The registered mark is converted by the manual page slave to a Chinese ideograph. Reproducible: Always Steps to Reproduce: 1. { man selinux; } 2. { kioclient cat man:/selinux; } 3. Actual Results: 1. Type Enforcement® 2. Type Enforcement速 Expected Results: 2. Type Enforcement® LC_CTYPE="pl_PL.UTF-8"
See bug 141340 In brief: as man page files do not define in which encoding they are written, we try to auto-detect the encoding, which fails in this case. (The guessed encoding is here "EUC-JP" ...) Not sure how we could fix this.
*** Bug 329966 has been marked as a duplicate of this bug. ***
*** Bug 337479 has been marked as a duplicate of this bug. ***
Git commit 3208955e66c48b07281271933c2be5e49328720f by Martin Koller. Committed on 08/01/2015 at 18:18. Pushed by mkoller into branch 'Applications/14.12'. Do not use KEncodingProber - it gives false results; Try dirname or UTF8 The auto-detection of the man page file content with KEncodingProber was not successful - there are some bug reports showing it does not work reliable - often giving EUC-JP or gb18030 as encoding, which is wrong. I now try to find the encoding inside the man page file (according manconv) or from the name of the directory in which the file resides. However, on my openSuse system, neither the definition inside nor the directory name tells me it's UTF-8, but all pages are in UTF-8. Therefore I now use UTF-8 as default, which can be overridden with the env-var MAN_ICONV_INPUT_CHARSET FIXED-IN: 14.12.1 M +9 -18 kioslave/man/kio_man.cpp M +92 -20 kioslave/man/man2html.cpp M +6 -0 kioslave/man/man2html.h http://commits.kde.org/kde-runtime/3208955e66c48b07281271933c2be5e49328720f
Still present in kio-extras 17.04.2
I cannot reproduce this issue with kio-extras 18.04.2: when I execute e.g kioclient5 cat man:/usr/share/man/es/man1/ark.1.gz and open the output in a browser, all special characters are displayed correctly. Can anybody confirm that this is no longer an issue?
I can reproduce it (kio_man version 18.8.0) man:/selinux(8)

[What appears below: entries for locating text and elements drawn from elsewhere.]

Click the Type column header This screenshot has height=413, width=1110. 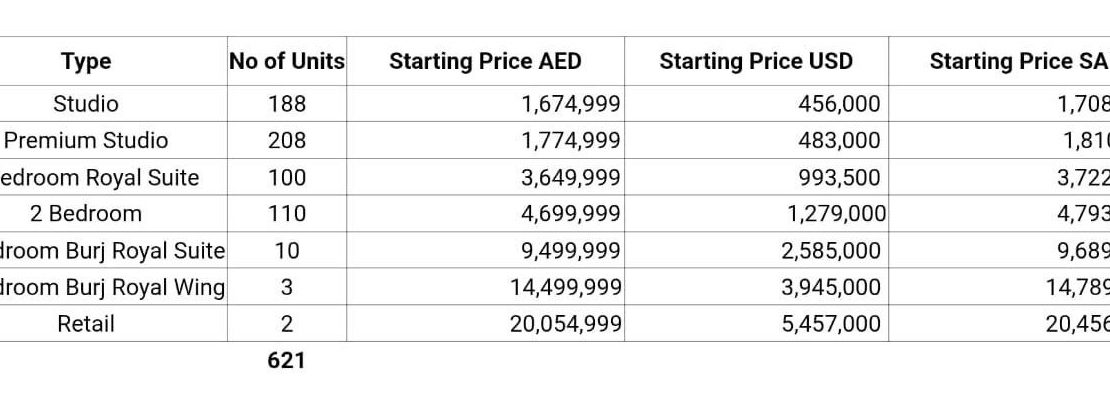click(x=86, y=62)
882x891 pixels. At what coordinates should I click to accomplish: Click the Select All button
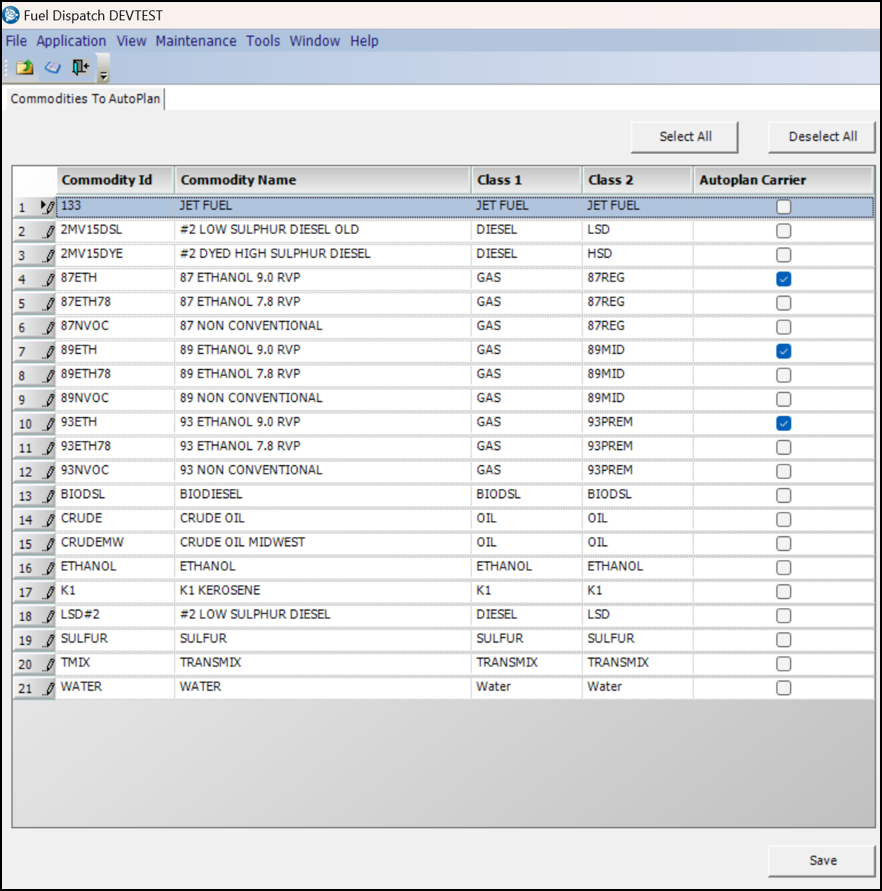[685, 136]
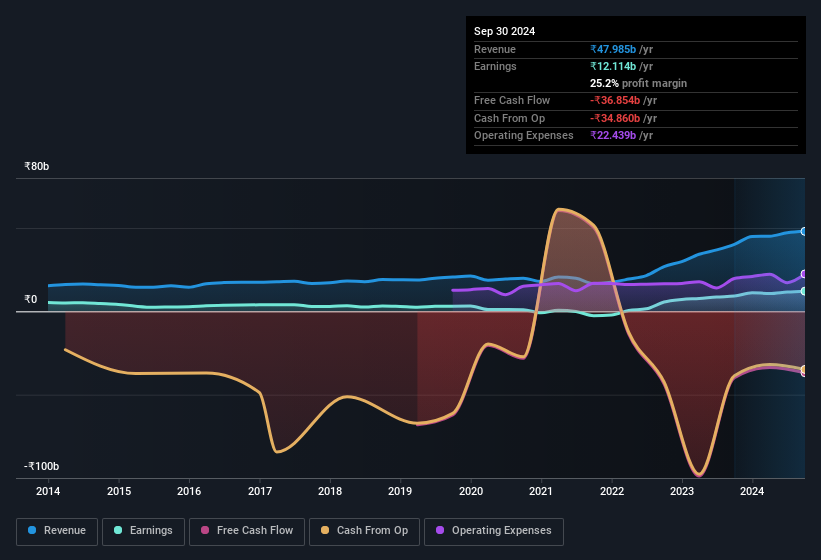Click the blue Revenue end-point marker on chart
The height and width of the screenshot is (560, 821).
tap(804, 231)
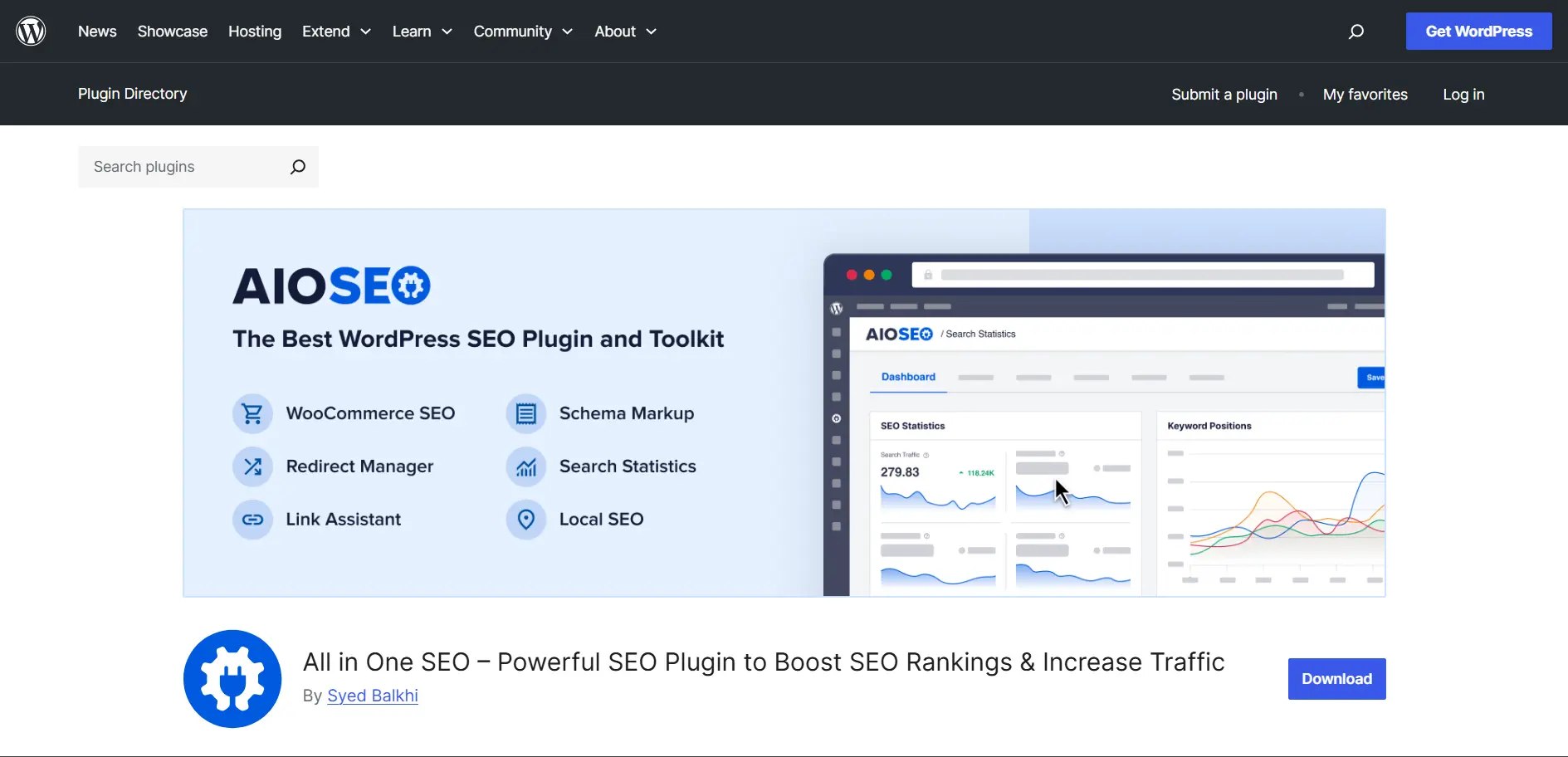Image resolution: width=1568 pixels, height=757 pixels.
Task: Click the Local SEO map pin icon
Action: click(x=526, y=520)
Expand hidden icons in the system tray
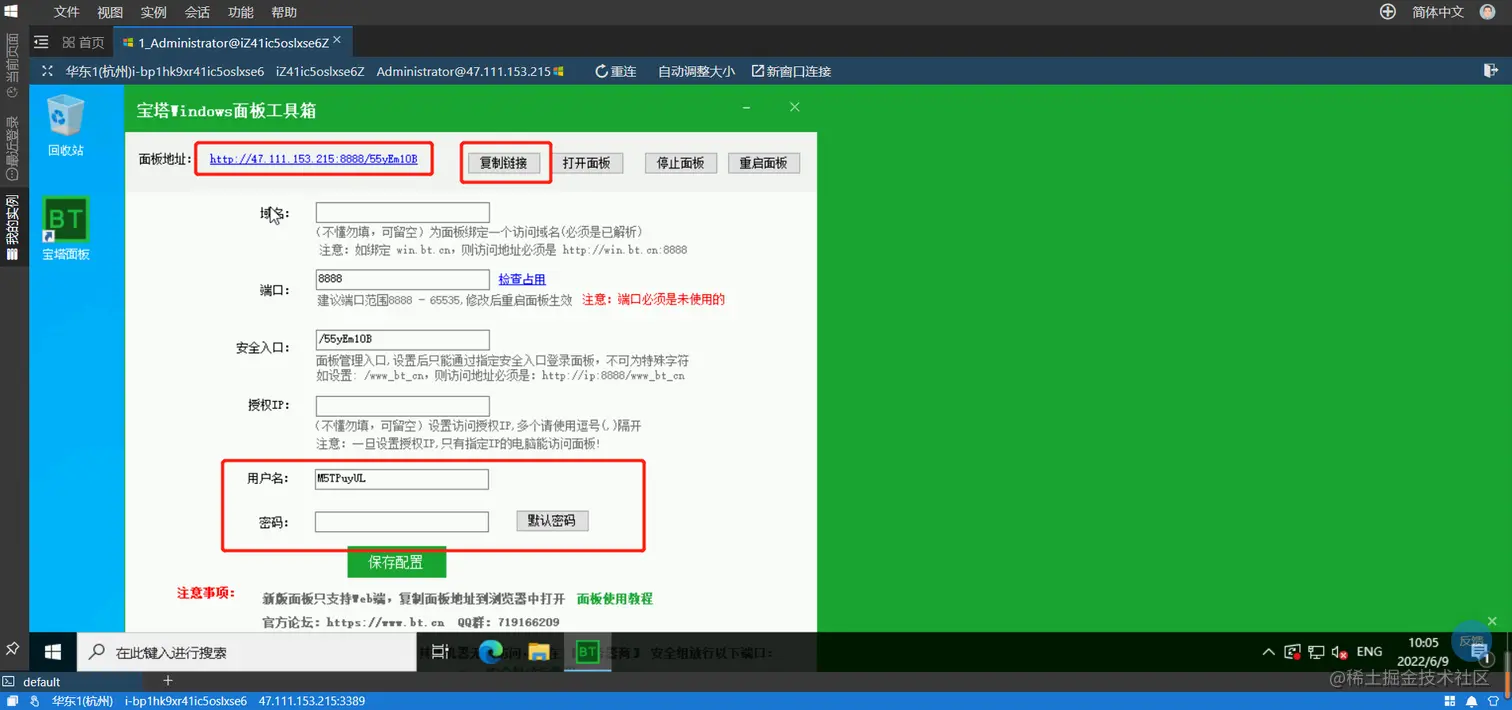Viewport: 1512px width, 710px height. 1268,652
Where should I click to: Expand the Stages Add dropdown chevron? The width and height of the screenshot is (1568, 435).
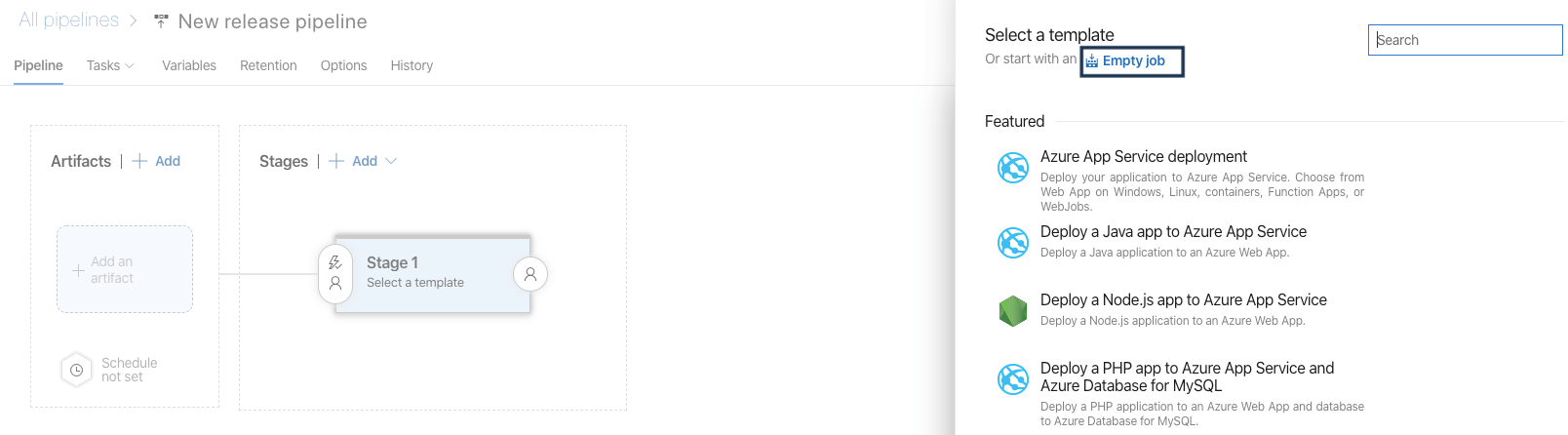391,161
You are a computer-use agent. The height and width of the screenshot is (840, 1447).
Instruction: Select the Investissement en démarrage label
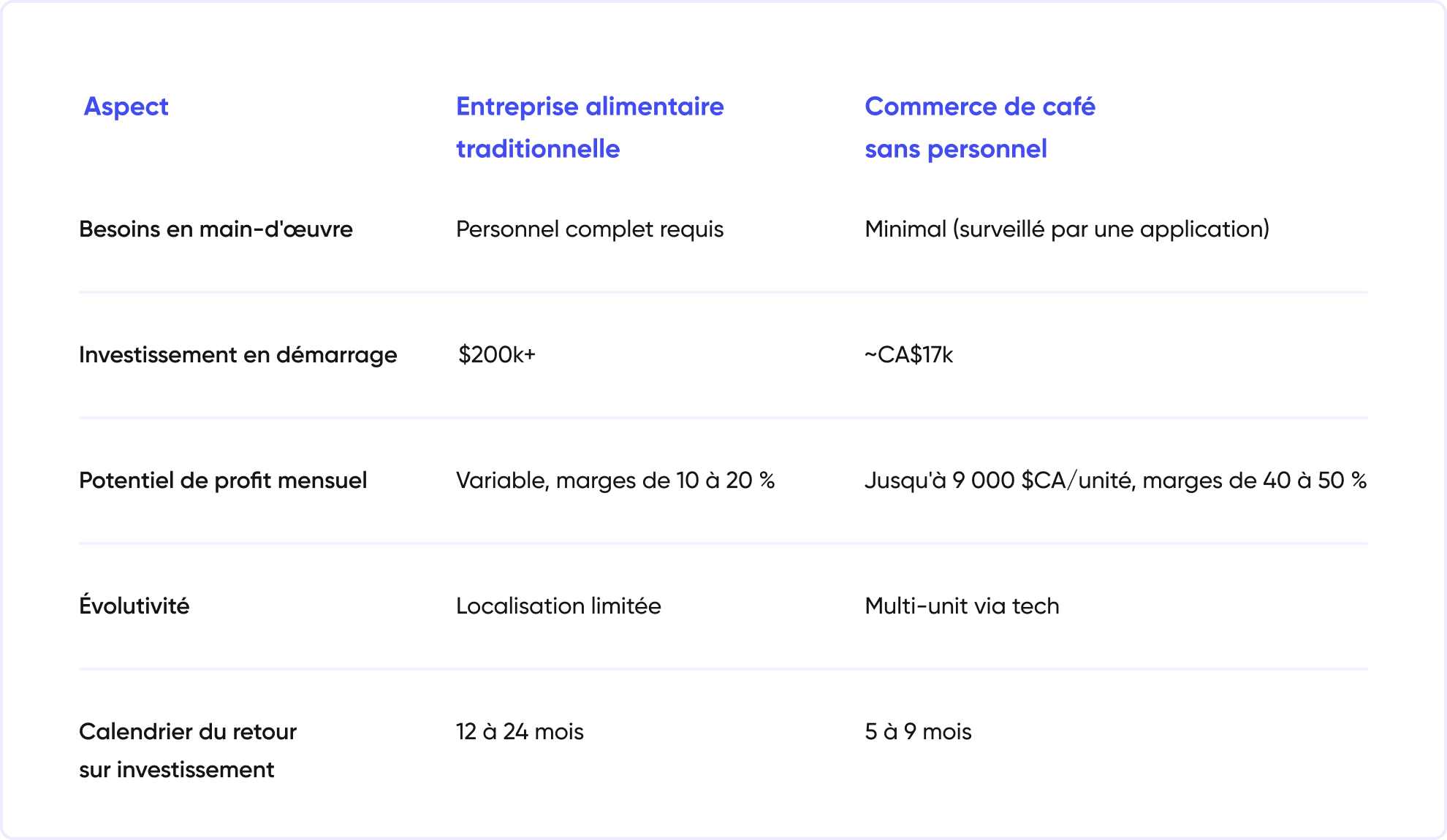point(238,355)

Git commit 1c45ddbe94c3fdfedf35f801ddfeeab6d17f2cc4 by Martin Koller. Committed on 24/08/2018 at 15:19. Pushed by mkoller into branch 'master'. Fwd port: Do not use KEncodingProber - it gives false results forward port of 3208955e66c48b07281271933c2be5e49328720f from old kde-runtime repo Original commit text: Do not use KEncodingProber - it gives false results; Try dirname or UTF8 The auto-detection of the man page file content with KEncodingProber was not successful - there are some bug reports showing it does not work reliable - often giving EUC-JP or gb18030 as encoding, which is wrong. I now try to find the encoding inside the man page file (according manconv) or from the name of the directory in which the file resides. However, on my openSuse system, neither the definition inside nor the directory name tells me it's UTF-8, but all pages are in UTF-8. Therefore I now use UTF-8 as default, which can be overridden with the env-var MAN_ICONV_INPUT_CHARSET M +9 -18 man/kio_man.cpp M +89 -25 man/man2html.cpp M +6 -0 man/man2html.h M +1 -1 man/tests/CMakeLists.txt https://commits.kde.org/kio-extras/1c45ddbe94c3fdfedf35f801ddfeeab6d17f2cc4
Note: the encoding prober in kcodecs-5.55.0 gives me UTF-8 at 99% as expected when fed with the file hunspell.1 (unzipped). The unzipped file does not start with a BOM.